• [TEXT BLOCK]:
┄┄┄┄┄┄┄┄┄┄

No surprise then that there’s that new Northern Command, with troops assigned whose operational area is the country itself.

Alas, if it eventually planned to deploy the Army – all else having failed – to ‘let women feel safe and totally fulfilled’, as the flaks of the Second Wave would put it, things have changed now: the forces may well be deployed to protect the Beltway banditti and panderers when the citizenry finally put two and two together. Beltway gatherings nowadays must resemble those gaggles of animated mucus-germs in the commercials, just as they begin to realize that the super-medication is heading toward them.

But how many people will remember the Bonus Army or any of that long, sustained struggle for workers’ rights from the 1880s to the very beginning of World War Two and beyond? Is it ‘violent extremism’ to try to achieve decent wages and a chance to improve yours and your children’s chances? Perhaps ‘violent extremism’ is the Beltway version of the old Politically Correct ‘backlash’: if you don’t agree with what we’re doing then anything you say is just ‘backlash’ and sour apples.

The Beltway has been pandering to the Advocacies of the Identities and the PACs for so long that I don’t think it is prepared to actually deal with citizens, let alone The People. And like those Macbeths, I think the Beltway crowd are feeling scared because they know what they’ve done, and for how long they’ve been doing it.

At the Army War College – where theoretically they’re being paid to rethink yet again just how the US military might, perhaps, some day, again win a war – they spent a good deal of time talking about how they might have to conduct operations “inside the United States” in case of a “violent strategic dislocation” and – wait for it – “purposeful domestic resistance”. Resistance to what? An earthquake? Government help after a hurricane? Read the document (link in Hedge’s article) with a Soviet citizen’s eye.

It’s always a danger that a failed military will seek compensation for its failure by ‘conducting operations’ against civilians; We may recall that the same French Army that turned in so unhappy a performance at Sedan in 1870 proved more than equal to the task when turning its primitive machine guns on its own citizens in Paris the next year. The Seventh Cavalry, alas, considered that it had avenged the great battle where Custer’s mistakes got his command wiped out, by lining up unarmed Indians alongside trenches in 1890, using Gatling guns to mow them down so that they’d fall into the trenches, and calling it the Battle of Wounded Knee. There were Army casualties – hit by ‘friendly fire’. The fog of war, no doubt. There were no Indian families left to ‘notify’.

┄┄┄┄┄┄┄┄┄┄

• [WORK INSTRUCTION A]:
In the essay on the Beltway and the military, on whom did the French Army turn its machine guns in the year after Sedan?
• [WORK INSTRUCTION B]:
Carry on the essay on the Beltway and the military, starting right after its final sentence.

Stored data entries:
┄┄┄┄┄┄┄┄┄┄

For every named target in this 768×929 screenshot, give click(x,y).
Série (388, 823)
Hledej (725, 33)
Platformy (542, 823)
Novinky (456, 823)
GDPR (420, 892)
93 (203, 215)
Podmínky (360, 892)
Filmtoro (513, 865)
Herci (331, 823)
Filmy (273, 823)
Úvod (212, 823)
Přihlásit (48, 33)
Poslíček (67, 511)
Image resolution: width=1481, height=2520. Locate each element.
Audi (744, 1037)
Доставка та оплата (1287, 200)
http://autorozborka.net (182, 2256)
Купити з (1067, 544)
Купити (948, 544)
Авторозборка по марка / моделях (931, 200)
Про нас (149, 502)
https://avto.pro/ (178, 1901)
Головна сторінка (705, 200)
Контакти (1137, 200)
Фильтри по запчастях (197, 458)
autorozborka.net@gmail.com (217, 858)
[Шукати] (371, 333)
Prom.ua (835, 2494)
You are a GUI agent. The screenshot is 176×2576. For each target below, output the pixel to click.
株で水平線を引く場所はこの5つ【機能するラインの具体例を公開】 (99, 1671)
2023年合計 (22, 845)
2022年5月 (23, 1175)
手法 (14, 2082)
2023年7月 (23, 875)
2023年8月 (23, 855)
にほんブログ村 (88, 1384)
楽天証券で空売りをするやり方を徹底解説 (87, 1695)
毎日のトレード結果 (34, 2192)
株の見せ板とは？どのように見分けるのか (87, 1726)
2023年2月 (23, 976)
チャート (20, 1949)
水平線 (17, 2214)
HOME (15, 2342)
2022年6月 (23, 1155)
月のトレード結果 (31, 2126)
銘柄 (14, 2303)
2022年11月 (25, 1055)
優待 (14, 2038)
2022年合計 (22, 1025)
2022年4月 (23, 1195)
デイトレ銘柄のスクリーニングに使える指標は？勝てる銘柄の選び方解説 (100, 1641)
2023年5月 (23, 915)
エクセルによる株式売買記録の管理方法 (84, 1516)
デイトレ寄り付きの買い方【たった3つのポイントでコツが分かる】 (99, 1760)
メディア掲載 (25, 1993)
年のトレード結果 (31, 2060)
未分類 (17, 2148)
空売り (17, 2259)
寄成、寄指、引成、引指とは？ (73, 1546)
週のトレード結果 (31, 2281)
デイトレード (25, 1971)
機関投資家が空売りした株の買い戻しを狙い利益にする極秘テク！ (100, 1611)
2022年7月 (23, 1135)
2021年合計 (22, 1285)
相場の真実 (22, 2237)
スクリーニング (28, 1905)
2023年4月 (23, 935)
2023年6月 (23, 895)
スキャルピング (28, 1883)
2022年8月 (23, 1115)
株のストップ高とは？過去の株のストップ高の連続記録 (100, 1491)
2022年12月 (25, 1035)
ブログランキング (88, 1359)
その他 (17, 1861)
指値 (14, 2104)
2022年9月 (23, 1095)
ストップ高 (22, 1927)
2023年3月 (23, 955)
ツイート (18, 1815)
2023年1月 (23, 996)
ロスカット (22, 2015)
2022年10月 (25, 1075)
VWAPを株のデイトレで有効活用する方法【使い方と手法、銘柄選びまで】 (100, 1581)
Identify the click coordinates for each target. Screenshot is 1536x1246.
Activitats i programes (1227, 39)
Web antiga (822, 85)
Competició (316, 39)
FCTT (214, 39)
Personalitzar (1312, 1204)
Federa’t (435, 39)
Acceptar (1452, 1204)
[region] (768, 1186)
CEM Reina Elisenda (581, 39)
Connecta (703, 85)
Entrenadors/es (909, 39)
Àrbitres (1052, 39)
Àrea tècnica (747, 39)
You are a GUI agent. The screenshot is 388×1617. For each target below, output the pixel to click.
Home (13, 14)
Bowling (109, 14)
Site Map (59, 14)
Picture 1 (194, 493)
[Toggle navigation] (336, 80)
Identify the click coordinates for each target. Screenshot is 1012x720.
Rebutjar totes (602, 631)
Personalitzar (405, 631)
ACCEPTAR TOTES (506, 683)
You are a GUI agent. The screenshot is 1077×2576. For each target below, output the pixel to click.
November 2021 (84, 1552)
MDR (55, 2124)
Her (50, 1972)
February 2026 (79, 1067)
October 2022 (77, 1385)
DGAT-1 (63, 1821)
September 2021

┄┄┄┄┄┄┄┄┄┄

• [WRITTEN ANSWER A]:
It turned them on its own citizens in Paris.

• [WRITTEN ANSWER B]:
Perhaps, though, the Army is concerned for ‘bread riots’ – such as started the avalanche that brought down the French monarchy.

Defending “basic domestic order and human security” is a phrase far too freighted to be accepted at face value. If the government has failed hugely at all its basic tasks, then the solution – ideally – would be for the government to start succeeding at its basic tasks, and pretty damned quick. That would be true ‘leadership’ – and it would start, as all good military and political leadership must start – with the government ‘leading’ itself, mastering itself so as to competently discharge its basic responsibilities, the ones that it was hired for under the Constitution.

It would be easier, of course, to simply protect itself against its own people by assaulting them.
But the world has been down that dark path so many times before. Cheney’s walk on ‘the dark side’ may turn out to be a march. Against Us.

That is the fierce urgency of now. We need to help this debased Beltway do the job We hired it for. And We do that by letting it know just what it is that We expect from them, and no less.
I think Obama is capable of moving the Augean Beltway herd in that direction, if he has the support of The People.

If We fail in this, the alternatives rapidly descend into a darkness and an abyss that the Founders knew waited just beyond the ring of the Constitution’s campfire, out there in the darkness that claimed so much hopeful light in the few millennia since humankind first began to organize itself for large benefits and common purposes.